Para descobrir grupos importantes a cada específico estudado, bastaria seguir os atores envolvidos. Como demonstração, Bijker rastreia – através de documentos – Howard W. Sharp, envolvido através de um comitê referido por ele como parte de um grupo, nomeado no texto como concessionárias.

Para o autor, alguns conjuntos teriam consciência da própria força, podendo lutar pela manutenção da integridade do todo. Outros, apesar de não saberem, seriam importantes nas estratégias: como as donas de casa, preocupando-se com as despesas, beleza e conforto do lar, influenciariam o mercado de lâmpadas que tenta conquistá-las. Assim, “grupos sociais” seria uma categoria de atores.

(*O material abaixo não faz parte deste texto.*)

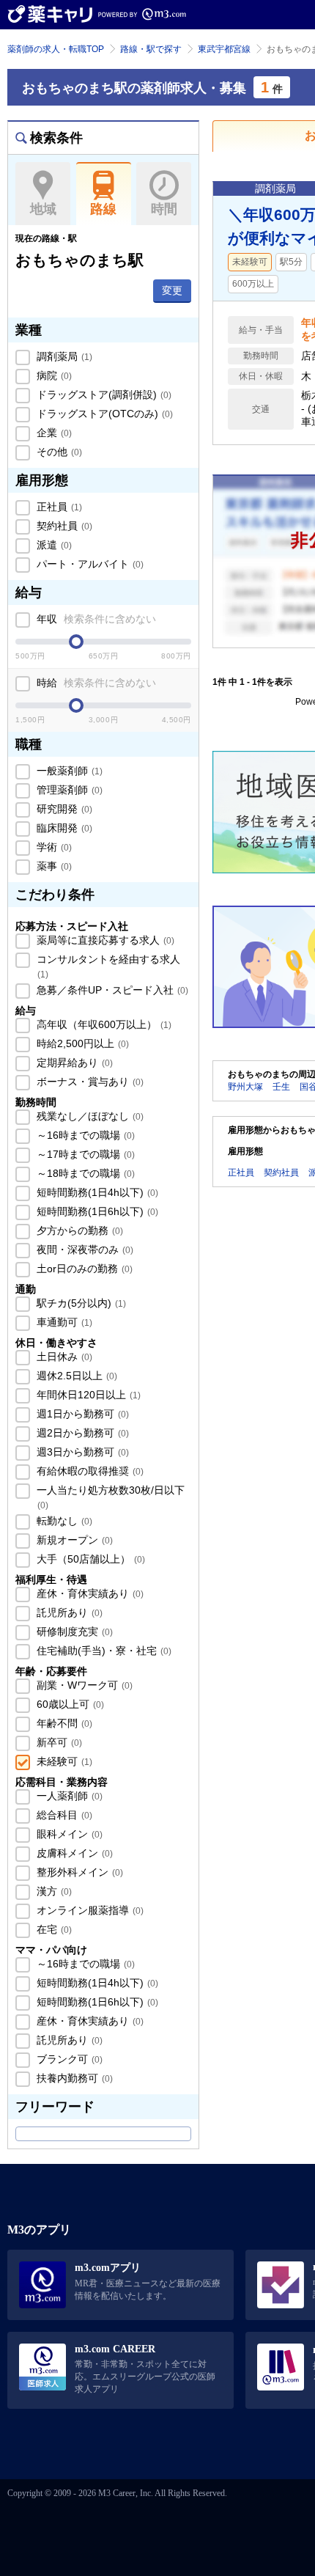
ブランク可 (68, 2059)
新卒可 (58, 1742)
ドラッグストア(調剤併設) (102, 394)
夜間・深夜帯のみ (83, 1249)
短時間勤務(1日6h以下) (96, 1211)
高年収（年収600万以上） (102, 1024)
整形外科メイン (78, 1872)
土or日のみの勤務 (83, 1268)
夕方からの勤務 (78, 1230)
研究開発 (63, 809)
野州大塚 (245, 1087)
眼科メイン (68, 1834)
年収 (95, 619)
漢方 (53, 1891)
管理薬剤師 (68, 790)
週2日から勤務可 (81, 1433)
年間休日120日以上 (87, 1395)
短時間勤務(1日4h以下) (96, 1192)
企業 (53, 432)
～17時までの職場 (84, 1154)
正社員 (58, 507)
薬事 (53, 866)
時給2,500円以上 (81, 1043)
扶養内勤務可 (73, 2078)
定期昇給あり (73, 1062)
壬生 (281, 1087)
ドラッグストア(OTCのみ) (103, 413)
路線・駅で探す (151, 49)
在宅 (53, 1929)
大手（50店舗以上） (89, 1559)
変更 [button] (172, 290)
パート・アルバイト (89, 564)
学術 (53, 847)
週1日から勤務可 (81, 1414)
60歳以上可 (69, 1704)
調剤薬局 (63, 356)
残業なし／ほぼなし (89, 1116)
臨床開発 (63, 828)
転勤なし (63, 1521)
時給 (95, 683)
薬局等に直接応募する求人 (104, 940)
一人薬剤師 (68, 1796)
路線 (103, 209)
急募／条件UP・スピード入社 (111, 990)
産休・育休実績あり (89, 1593)
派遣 (53, 545)
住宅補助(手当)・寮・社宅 (102, 1650)
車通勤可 (63, 1322)
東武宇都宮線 (224, 49)
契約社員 (63, 526)
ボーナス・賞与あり (89, 1081)
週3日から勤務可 (81, 1452)
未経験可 (63, 1761)
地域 (43, 209)
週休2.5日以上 (75, 1375)
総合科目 (63, 1815)
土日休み (63, 1356)
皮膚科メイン (73, 1853)
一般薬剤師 (68, 771)
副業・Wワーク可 (83, 1685)
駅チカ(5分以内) (80, 1303)
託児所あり (68, 1612)
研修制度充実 (73, 1631)
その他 (58, 452)
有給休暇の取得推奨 (89, 1471)
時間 (164, 209)
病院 (53, 375)
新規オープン (73, 1540)
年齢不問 (63, 1723)
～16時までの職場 (84, 1135)
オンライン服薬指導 (89, 1910)
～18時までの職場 (84, 1173)
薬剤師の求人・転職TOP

Deixar ator falar, não criando ajuntamentos a priori (as “donas de casa” podem não exercer um papel homogêneo e, dependendo do momento, forçar de maneiras distintas, necessitando de divisão), tendo atenção em relação a porta-vozes, não imputando-lhes interesses ocultos – como, para o autor, o fariam o estruturalismo marxista e o funcionalismo parsoniano – são alguns dos procedimentos listados. Mais importante, confiar na “intuição” para saber quais grupos realmente são importantes/relevantes, em qual ponto parar de procurar novos atores, quando dividi-los… Grupos sociais seriam atores e uma categoria de análise, além de um conceito de análise.

(Brasão retrô da General Electric)

Lâmpada Fluorescente – Grupos sociais relevantes

– The Mazda Companies

General Electric e a Westinghouse, empresas por trás da marca de lâmpadas Mazda. A primeira  tinha 90% do mercado de incandescentes entre 1913-1940 e liberava dois tipos de licença: na A, exclusiva da Westinghouse, havia o direito de produzir uma porcentagem das lâmpadas da General Electric e o uso da marca; na B, a quantidade era menor e sem o direito à marca, modalidade da Hygrade Sylvania Corporation.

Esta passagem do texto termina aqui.